CFDT journalistes étudie la possibilité de saisir le Défenseur des droits dans le cadre de ses compétences sur le respect de la déontologie par les professionnels de la sécurité.
Syndicat national des journalistes : respecter la liberté d’informer
« Il y a eu plusieurs interpellations de journalistes et d’autres incidents», a déclaré à l’AFP Vincent Lanier, premier secrétaire national du SNJ, en référence notamment à l’interpellation de deux reporters indépendants à Paris, Gaspard Glanz et Alexis Kraland, rapporte le quotidien Libération.
« On commence à se poser des questions : est-ce qu’il n’y a pas une volonté déterminée d’intimider notamment les photographes sur le terrain ? On a l’impression que certains sont ciblés », a dénoncé Vincent Lanier du SNJ. « Il y a des tensions, c’est vrai, sur le terrain entre des policiers et des photographes, mais de là à interpeller, il y a un gros problème. On est sur une pente très dangereuse par rapport à la liberté d’informer, c’est la liberté de la presse qui est menacée », a-t-il insisté.

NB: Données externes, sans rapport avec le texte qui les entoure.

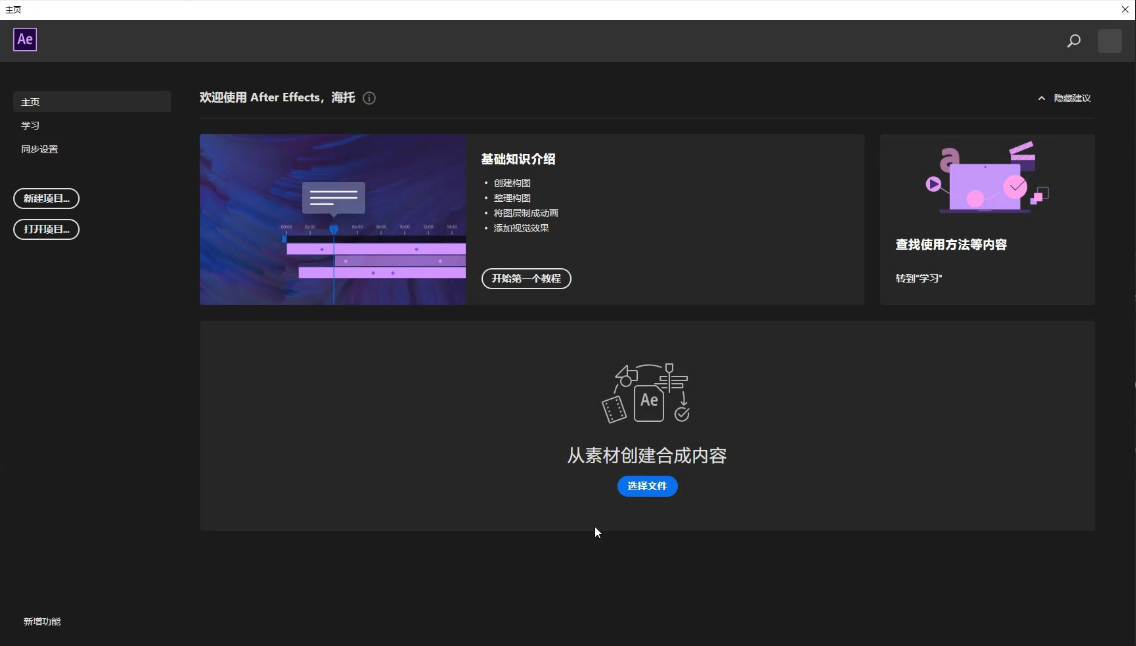Screen dimensions: 1136x646
Task: Click the 打开项目 open project button
Action: point(46,230)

SNJ-CGT : les violences policières doivent cesser
Lors de l’acte XXIII du mouvement des Gilets Jaunes samedi 20 avril, la presse et les journalistes ont été particulièrement visés par les forces de l’ordre. Plusieurs confrères ont été blessés dont deux touchés par une grenade de désencerclement à Toulouse et un photographe de l’AFP frappé par un policier.
A Paris l’arrestation d’Alexis Kraland et de Gaspard Glanz est une nouvelle atteinte à la liberté d’informer. En utilisant le délit « de participation à un groupement en vue de commettre des violences ou des dégradations », le pouvoir cherche à intimider les journalistes en les empêchant d’informer les citoyens de ce pays.
Alors que la stratégie de maintien de l’ordre employée par le gouvernement fait de plus en plus débat, le SNJ-CGT dénonce fermement la mise en garde en vue de nos confrères Alexis Kraland (depuis libéré) et Gaspard Glanz et exige la remise en liberté immédiate de ce dernier.
Le SNJ-CGT demande une nouvelle fois à M. Castaner de respecter la liberté de la presse et le travail des journalistes.